As shown in FIG. 1 the inlet connection 46 of the heat exchanger is connected to the feed pipe 60 for the heating fluid. The outlet connection 54 is connected to the exhaust gas offtake or discharge 62 which is also shown in FIG. 1. This conducts the exhaust gases of the heating fluid of the auxiliary heater from the heat exchanger 20 in the direction of the arrows and from the motor vehicle to the exterior.

The feed pipe 60 is also connected to the outlet connection 72 of the fuel heating burner 5, which is shown in detail in FIG. 2.

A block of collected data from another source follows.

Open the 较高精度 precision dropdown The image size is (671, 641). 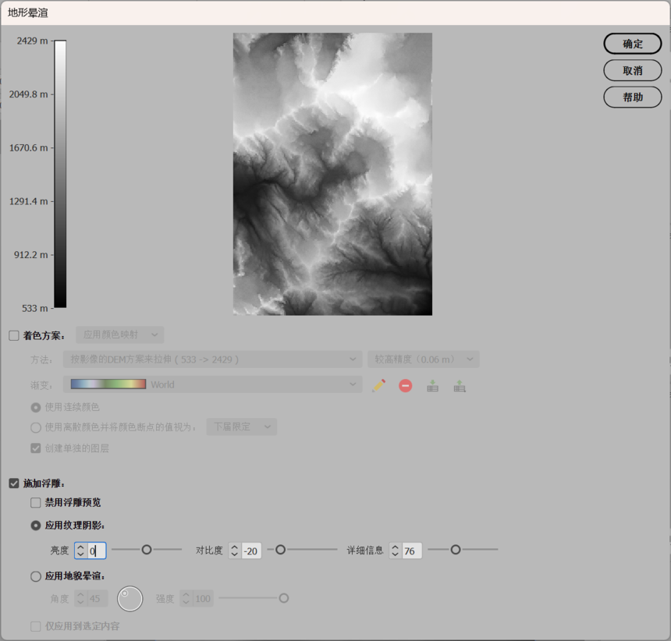point(424,359)
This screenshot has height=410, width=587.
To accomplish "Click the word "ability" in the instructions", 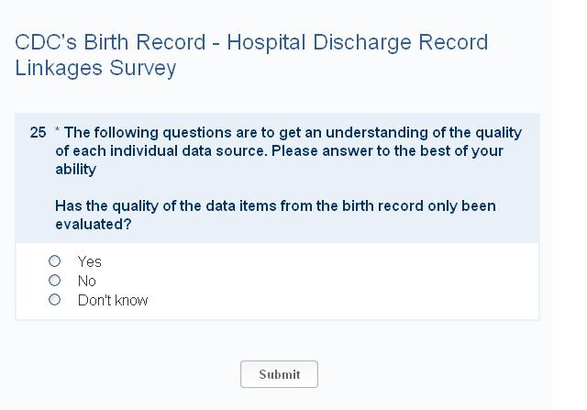I will (75, 170).
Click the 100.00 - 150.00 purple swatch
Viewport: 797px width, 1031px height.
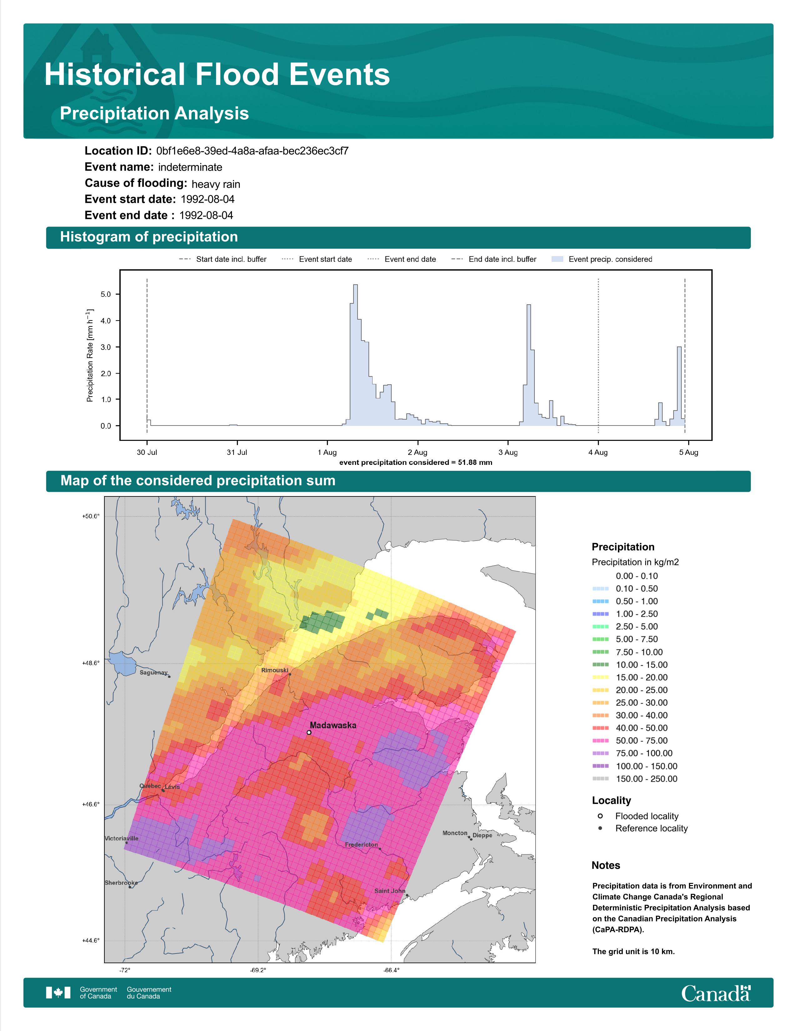pyautogui.click(x=600, y=766)
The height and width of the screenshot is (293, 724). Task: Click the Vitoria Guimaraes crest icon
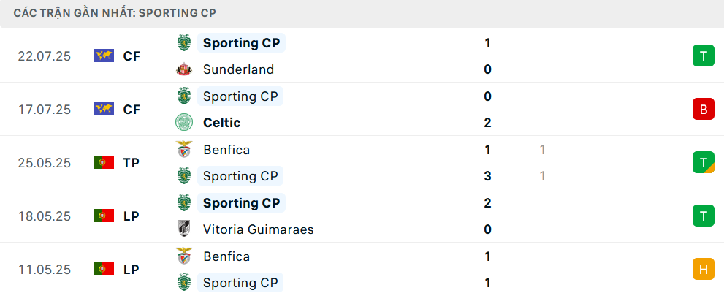click(x=184, y=229)
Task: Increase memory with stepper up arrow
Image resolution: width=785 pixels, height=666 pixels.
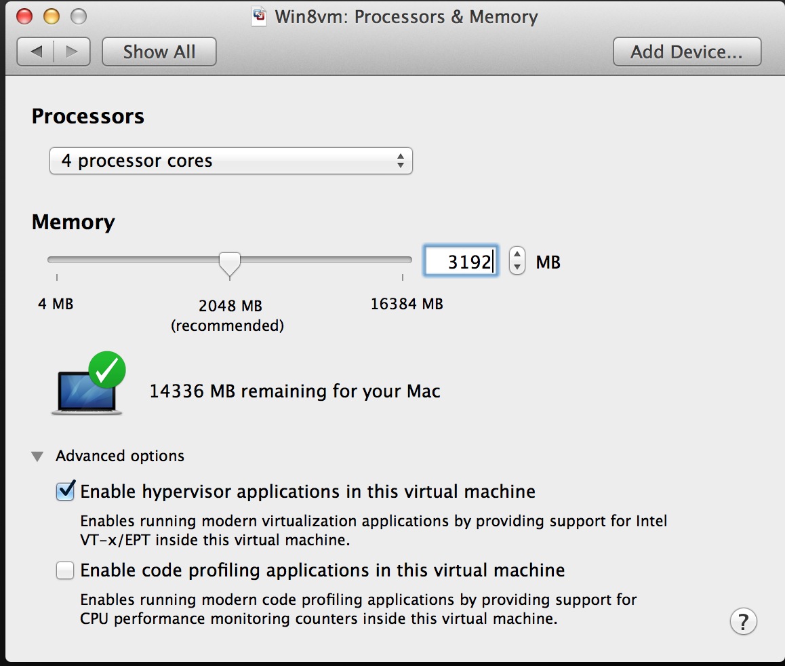Action: click(517, 254)
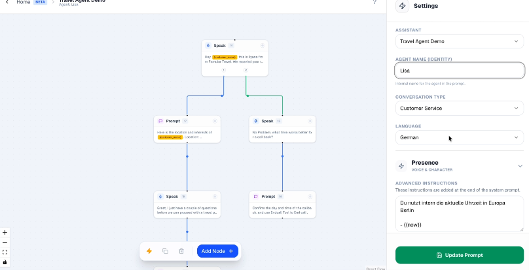Screen dimensions: 529x270
Task: Toggle the canvas lock
Action: pos(5,262)
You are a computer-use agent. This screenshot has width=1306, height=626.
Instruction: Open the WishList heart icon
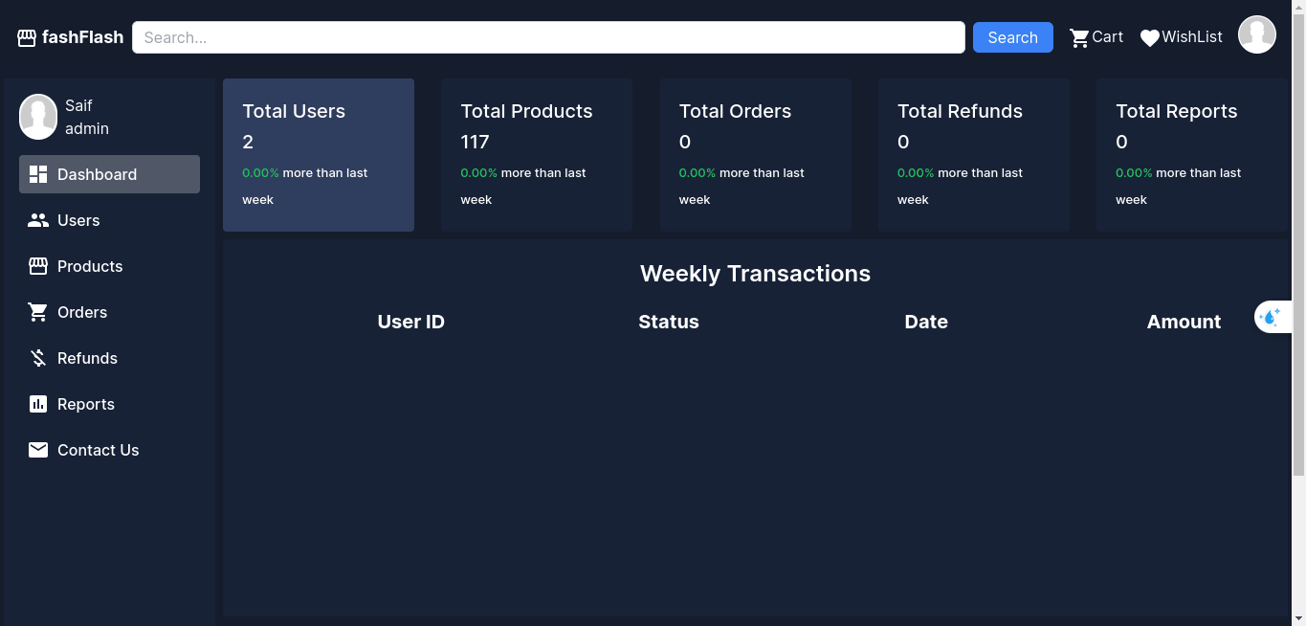coord(1150,38)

The fuel heating burner 5 has a cartridge-type oblong housing 74 with one end which terminates in the tapered outlet connection 72 and which has another end which tapers toward an air inlet connection 76. Atmospheric air is taken in through the inlet connection by means of a radial blower 78 which is arranged directly behind the inlet opening and which is in the form of a wheel secured on the shaft 80 of an electric motor 82. The motor 82 is mounted on a ring 84 in an inner wall 86 of the fuel heating burner 5 The inner wall 86 and the outer housing 74 are both cylindrical and form an annular jacket or space 88 for the passage of the air which is directed inwardly by the blower 78' as indicated by the arrows. The end face 90 opposite to the air inlet connection forms one end wall of the interior combusition chamber part and is connected to the end of the inner wall 86. The motor 82 includes a second shaft or an extension 92 at its opposite end which carries a combustion air blower 94 which acts as a radial blower to discharge the combustion air into the combustion chamber 96. The combustion air is fed to the combustion chamber 96 through inlet openings 98 distributed around the circumference of the inner wall 86'. The combustion air moves through a diaphragm 100 secured to the inner wall 86 and extends radially to the inside through the blower 94 and through a second diaphragm 102 into the combustion chamber 96. Fuel is fed radially through a connection 104 to a fuel injector 106 and is ignited by a spark plug 108. The combustion chamber 96 leads outwardly through a discharge 110 centrally into a passage formed in the outlet 72. The fresh air which is directed along the annular space 88 joins the flow of the combusiton gases downstream of the discharge opening 110, so that this portion of the discharge outlet 72 forms a mixing chamber. This mixing chamber could be designed as an injector chamber instead of a chamber in which the annular flow mixes with the axial flow.

While a specific embodiment of the invention has been shown and described in detail to illustrate the application of the principles of the invention, it will be understood that the invention may be embodied otherwise without departing from such principles.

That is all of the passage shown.